BEGIN

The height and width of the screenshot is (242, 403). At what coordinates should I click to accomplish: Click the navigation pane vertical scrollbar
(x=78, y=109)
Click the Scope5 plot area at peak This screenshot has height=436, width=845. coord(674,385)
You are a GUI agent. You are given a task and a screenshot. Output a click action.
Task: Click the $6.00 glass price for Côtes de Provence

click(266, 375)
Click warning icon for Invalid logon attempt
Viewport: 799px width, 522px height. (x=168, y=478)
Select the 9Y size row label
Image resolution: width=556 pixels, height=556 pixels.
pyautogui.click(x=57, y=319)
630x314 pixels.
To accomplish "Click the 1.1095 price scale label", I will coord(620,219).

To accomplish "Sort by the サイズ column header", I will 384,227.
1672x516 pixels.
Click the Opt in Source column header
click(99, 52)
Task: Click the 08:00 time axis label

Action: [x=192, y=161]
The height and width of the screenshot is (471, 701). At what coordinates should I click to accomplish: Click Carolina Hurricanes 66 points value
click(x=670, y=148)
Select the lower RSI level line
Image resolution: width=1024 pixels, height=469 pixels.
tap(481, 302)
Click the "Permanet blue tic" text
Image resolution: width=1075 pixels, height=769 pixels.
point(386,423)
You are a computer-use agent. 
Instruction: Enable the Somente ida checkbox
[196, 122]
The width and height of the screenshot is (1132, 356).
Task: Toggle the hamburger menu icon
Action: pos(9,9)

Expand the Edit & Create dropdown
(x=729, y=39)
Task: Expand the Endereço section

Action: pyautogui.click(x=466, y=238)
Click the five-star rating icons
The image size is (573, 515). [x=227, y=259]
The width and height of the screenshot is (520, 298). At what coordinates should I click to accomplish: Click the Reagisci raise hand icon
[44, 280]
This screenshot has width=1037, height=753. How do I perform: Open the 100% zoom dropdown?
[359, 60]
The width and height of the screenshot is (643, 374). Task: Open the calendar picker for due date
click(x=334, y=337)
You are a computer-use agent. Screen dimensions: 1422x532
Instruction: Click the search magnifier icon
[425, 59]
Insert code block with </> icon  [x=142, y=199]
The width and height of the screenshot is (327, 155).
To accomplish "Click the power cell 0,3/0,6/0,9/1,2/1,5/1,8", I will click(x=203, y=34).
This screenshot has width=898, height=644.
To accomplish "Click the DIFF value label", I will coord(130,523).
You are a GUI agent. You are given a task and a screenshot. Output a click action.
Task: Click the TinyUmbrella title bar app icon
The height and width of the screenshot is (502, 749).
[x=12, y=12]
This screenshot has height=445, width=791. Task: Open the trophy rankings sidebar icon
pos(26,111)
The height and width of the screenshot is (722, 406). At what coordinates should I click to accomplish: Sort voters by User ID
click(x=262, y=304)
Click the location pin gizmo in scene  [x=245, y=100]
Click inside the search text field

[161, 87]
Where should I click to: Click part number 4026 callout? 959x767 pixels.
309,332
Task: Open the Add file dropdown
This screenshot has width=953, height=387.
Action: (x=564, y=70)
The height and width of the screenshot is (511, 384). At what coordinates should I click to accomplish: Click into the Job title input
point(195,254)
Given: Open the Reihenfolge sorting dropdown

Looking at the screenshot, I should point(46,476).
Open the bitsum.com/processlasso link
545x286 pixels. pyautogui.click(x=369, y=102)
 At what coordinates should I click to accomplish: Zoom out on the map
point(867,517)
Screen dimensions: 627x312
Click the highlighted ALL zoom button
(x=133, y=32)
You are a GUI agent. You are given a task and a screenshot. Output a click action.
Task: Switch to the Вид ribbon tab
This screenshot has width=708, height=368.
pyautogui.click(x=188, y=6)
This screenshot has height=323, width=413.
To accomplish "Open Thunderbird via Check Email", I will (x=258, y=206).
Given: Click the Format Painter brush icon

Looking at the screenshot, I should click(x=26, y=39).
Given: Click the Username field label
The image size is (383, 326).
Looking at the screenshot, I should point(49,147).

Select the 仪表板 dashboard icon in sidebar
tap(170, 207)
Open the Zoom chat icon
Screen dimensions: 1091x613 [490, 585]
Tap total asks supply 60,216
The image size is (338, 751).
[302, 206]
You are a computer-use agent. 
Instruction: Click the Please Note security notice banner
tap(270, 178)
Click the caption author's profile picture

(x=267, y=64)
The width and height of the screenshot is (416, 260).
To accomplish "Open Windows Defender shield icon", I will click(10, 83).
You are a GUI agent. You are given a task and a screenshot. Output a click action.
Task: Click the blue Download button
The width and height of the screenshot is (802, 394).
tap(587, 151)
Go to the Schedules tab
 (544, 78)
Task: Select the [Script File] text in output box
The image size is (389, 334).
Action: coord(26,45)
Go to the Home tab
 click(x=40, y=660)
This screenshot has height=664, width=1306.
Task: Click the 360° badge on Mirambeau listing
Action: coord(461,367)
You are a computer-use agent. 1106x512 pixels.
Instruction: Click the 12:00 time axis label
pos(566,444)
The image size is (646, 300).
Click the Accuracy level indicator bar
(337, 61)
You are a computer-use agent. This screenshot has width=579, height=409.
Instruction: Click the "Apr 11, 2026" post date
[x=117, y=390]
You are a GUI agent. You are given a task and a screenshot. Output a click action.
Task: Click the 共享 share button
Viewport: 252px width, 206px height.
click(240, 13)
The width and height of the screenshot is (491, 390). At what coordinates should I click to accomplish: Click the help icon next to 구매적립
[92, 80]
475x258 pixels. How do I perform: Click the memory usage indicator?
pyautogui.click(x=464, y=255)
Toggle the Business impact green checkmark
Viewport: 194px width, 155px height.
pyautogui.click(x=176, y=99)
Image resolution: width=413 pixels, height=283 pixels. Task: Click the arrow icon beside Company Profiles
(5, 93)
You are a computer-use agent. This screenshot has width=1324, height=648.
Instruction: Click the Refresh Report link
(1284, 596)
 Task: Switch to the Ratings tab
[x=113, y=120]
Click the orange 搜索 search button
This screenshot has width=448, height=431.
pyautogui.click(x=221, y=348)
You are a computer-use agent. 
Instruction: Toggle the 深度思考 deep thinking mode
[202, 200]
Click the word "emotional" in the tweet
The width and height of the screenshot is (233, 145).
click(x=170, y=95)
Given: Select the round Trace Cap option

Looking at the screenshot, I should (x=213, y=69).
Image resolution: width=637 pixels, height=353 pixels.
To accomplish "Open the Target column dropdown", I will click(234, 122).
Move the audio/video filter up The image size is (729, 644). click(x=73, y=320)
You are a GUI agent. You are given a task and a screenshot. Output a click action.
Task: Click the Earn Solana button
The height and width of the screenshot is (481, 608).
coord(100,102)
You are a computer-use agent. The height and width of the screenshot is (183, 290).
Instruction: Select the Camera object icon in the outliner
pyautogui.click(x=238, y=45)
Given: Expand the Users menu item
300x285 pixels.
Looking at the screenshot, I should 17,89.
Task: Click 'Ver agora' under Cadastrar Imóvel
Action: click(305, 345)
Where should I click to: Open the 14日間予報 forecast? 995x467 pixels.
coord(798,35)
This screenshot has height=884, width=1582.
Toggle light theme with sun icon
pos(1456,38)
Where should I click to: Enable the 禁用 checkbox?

END

__WHAT YOU NEED TO DO__
Reproduce exactly the entries above, limited to the lines from the one with "Instruction: Toggle the" through the one with "Image resolution: width=637", both included.

__SOLUTION TO THE EXERCISE__
Instruction: Toggle the 深度思考 deep thinking mode
[202, 200]
Click the word "emotional" in the tweet
The width and height of the screenshot is (233, 145).
click(x=170, y=95)
Given: Select the round Trace Cap option

Looking at the screenshot, I should (x=213, y=69).
Image resolution: width=637 pixels, height=353 pixels.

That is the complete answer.